Ahora bien, tanto en 2020 como en 2021 el mix de financiamiento para cubrir esas necesidades primarias recayó en casi su totalidad en mecanismos monetariamente expansivos. Ya sea emisión directa vía Adelantos Transitorios y Utilidades Devengadas o colocación de títulos públicos contra liquidez bancaria que estaba colocada en Pasivos Remunerados del BCRA.
En particular, la expansión monetaria acumulada por el canal fiscal en dos años superó cómodamente los 12 puntos porcentuales del PIB, presionando sobre los agregados monetarios, los pasivos remunerados, la inflación y la brecha cambiaria, todo ello en un contexto de endurecimiento constante del cepo cambiario y utilización del tipo de cambio oficial y las tarifas como contrapesos inflacionarios.
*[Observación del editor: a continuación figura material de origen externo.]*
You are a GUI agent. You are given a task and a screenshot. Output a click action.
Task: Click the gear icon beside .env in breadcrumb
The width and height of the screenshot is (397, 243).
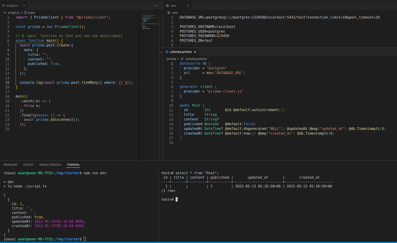click(169, 12)
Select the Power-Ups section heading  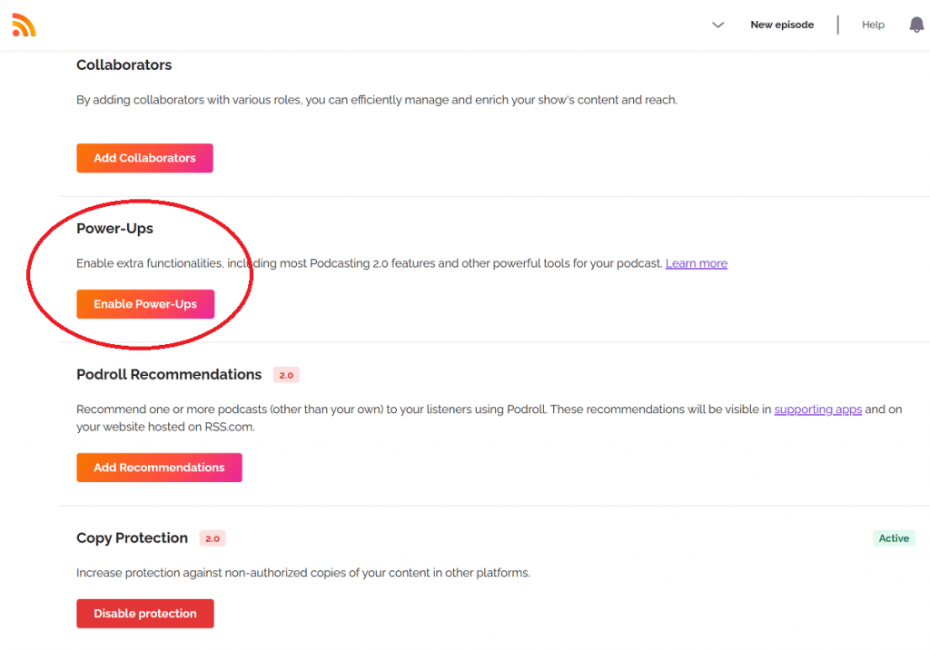coord(114,229)
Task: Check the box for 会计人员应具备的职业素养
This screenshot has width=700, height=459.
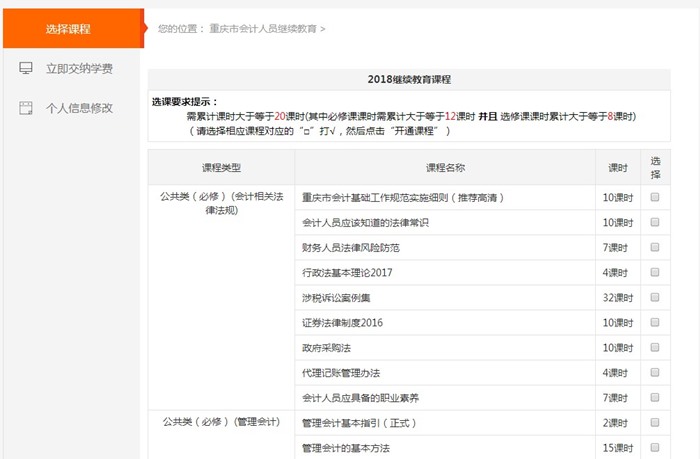Action: click(655, 397)
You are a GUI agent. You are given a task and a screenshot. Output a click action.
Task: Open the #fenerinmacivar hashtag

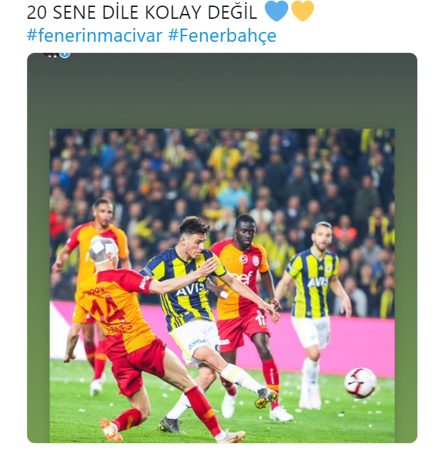(95, 36)
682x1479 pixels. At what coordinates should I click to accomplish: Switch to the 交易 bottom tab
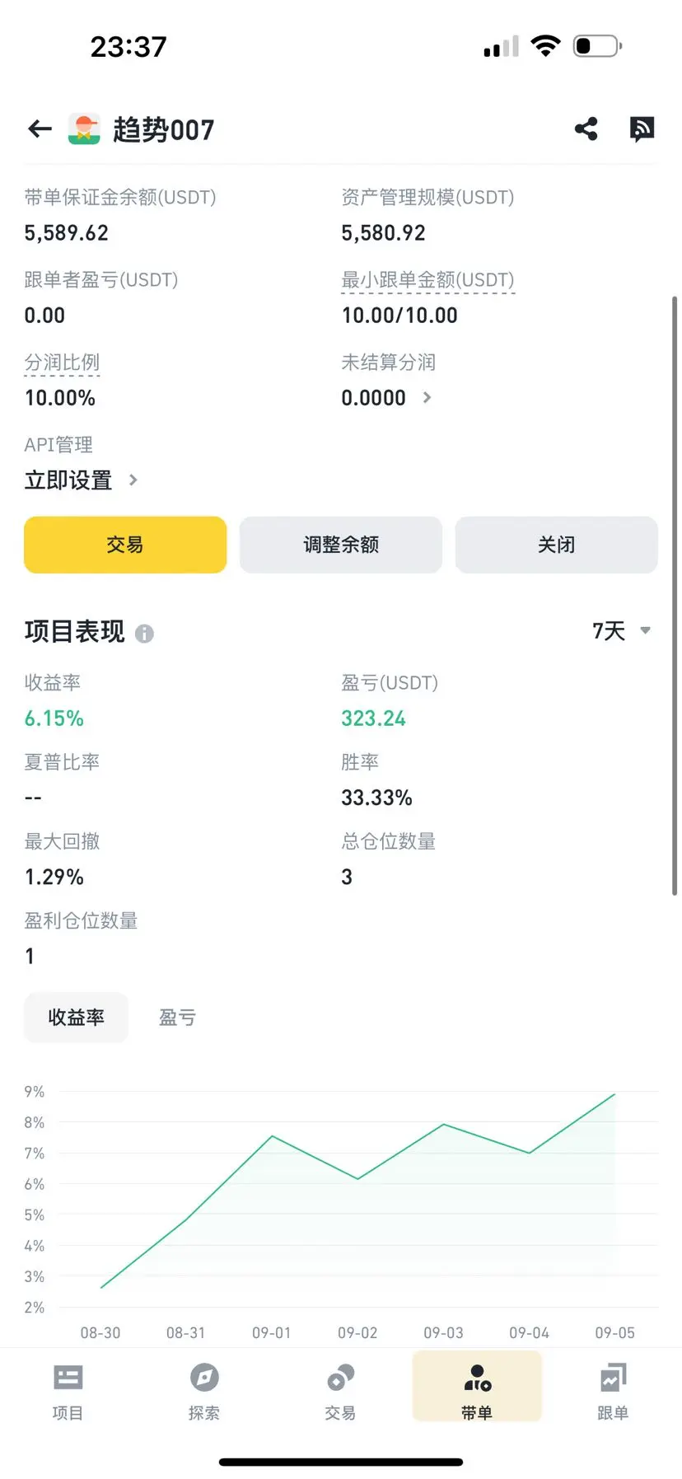coord(340,1391)
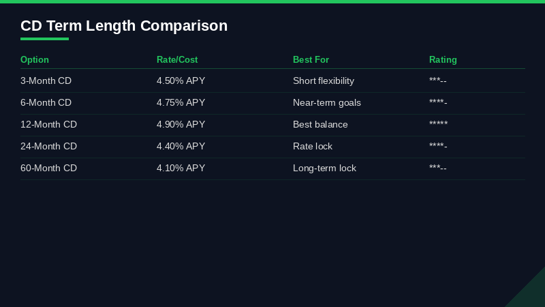This screenshot has width=545, height=307.
Task: Select the 3-Month CD cell
Action: pos(46,81)
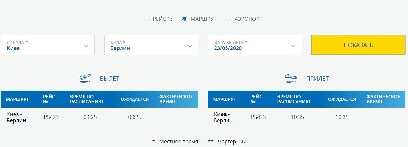
Task: Click flight PS423 in the arrivals table
Action: point(258,117)
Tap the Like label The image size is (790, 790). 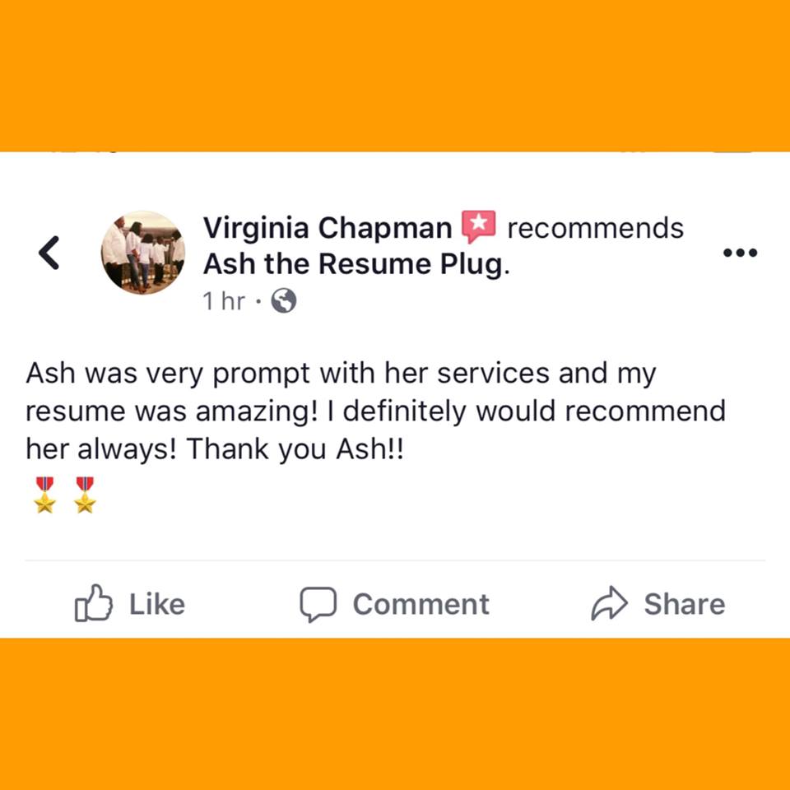pyautogui.click(x=157, y=604)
En dicho estado de cosas, la tasa de interés sostenidamente negativa en pesos apalanca fuertemente la absorción de transables y profundiza la dinámica inflacionaria.
De hecho, las expectativas de inflación para 2022 están cómodamente arriba de 50% anual y corrigiendo sistemáticamente al alza. Lo que pone en evidencia la falta de anclaje por ese lado. La dinámica de la brecha cambiaria, por encima de 100% y subiendo, apunta en el mismo sentido. Dicho de otra manera: la economía real evidencia expectativas desancladas frente a un frente fiscal significativamente desequilibrado y sin financiamiento voluntario, que obliga a recurrir en forma excesiva al financiamiento monetario y termina desequilibrando lo monetario y lo cambiario. Como nadie sabe cómo se va a corregir esa situación de forma ordenada y el Gobierno tampoco se ocupa de presentar un plan en tal sentido, la búsqueda de cobertura constante acelera el proceso.
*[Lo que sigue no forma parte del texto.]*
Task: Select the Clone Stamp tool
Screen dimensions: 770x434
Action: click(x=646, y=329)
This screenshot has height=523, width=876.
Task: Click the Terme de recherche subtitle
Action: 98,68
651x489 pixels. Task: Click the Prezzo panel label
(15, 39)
Acá vale una aclaración. Una hoja de ruta o plan no es enunciar un objetivo de rojo primario para el año que viene o una serie de objetivos para los próximos cinco años, por ejemplo, cualesquiera que fueran. Es explicar qué es lo que se va a hacer para que eso sea así, cuantificando riesgos y posibles desvíos, de forma consistente y creíble. Eso es algo que hasta acá la actual administración nunca hizo y evidentemente sigue decidida a no hacer.
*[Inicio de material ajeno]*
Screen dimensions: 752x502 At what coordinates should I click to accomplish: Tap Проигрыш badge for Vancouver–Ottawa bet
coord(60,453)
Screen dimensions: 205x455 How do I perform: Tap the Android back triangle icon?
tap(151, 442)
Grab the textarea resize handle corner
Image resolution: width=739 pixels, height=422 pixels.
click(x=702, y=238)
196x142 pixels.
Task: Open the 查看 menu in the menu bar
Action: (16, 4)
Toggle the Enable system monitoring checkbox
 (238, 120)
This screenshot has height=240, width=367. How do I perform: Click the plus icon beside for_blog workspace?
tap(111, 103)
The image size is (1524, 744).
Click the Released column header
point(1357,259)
El costo de la falta de credibilidad
El gran problema que tendría el Gobierno, si quisiera avanzar en dicho sentido, es su falta de credibilidad de cara a los agentes económicos. Esa falta de credibilidad es tan fuerte que requería un nivel de sobreactuación demasiado oneroso. No sólo para las propias pretensiones políticas de Alberto Fernández, sino también para toda la economía, lo que vuelve poco sustentable el intento de estabilización.
El acuerdo con el FMI entendido como oportunidad es una forma de intentar minimizar el efecto de esa falta de credibilidad y, por lo tanto, de hacer posible, si hubiera voluntad, el intento de estabilización. Acordar un programa de estabilización dentro de un PFE con el FMI debería ser una forma de intentar utilizar el acuerdo para anclar expectativas y estabilizar, no sólo para no pagar.
A eso se reduce la cuestión. Lo que el Gobierno busca (patear vencimientos) no es lo que la economía local necesita (estabilizar). Obviamente, no pagar ahora sirve para ganar tiempo, pero no soluciona los desequilibrios ni el desanclaje de expectativas. Algo parecido ocurrió en 2020 con la negociación con los tenedores privados.
Hay un viejo adagio que afirma que los sabios aprenden de los errores ajenos, los inteligentes de los propios y que los necios no aprenden y los repiten. Lamentablemente, ya hace bastante que estamos repitiendo errores. Errores relativamente recientes, lo cual es aún más preocupante. Deberíamos aspirar a cortar esa dinámica, para lo cual hay que cambiar el enfoque de política económica.
El acuerdo con el FMI es una oportunidad en ese sentido. Pero, por ahora, no parece que la vamos a aprovechar.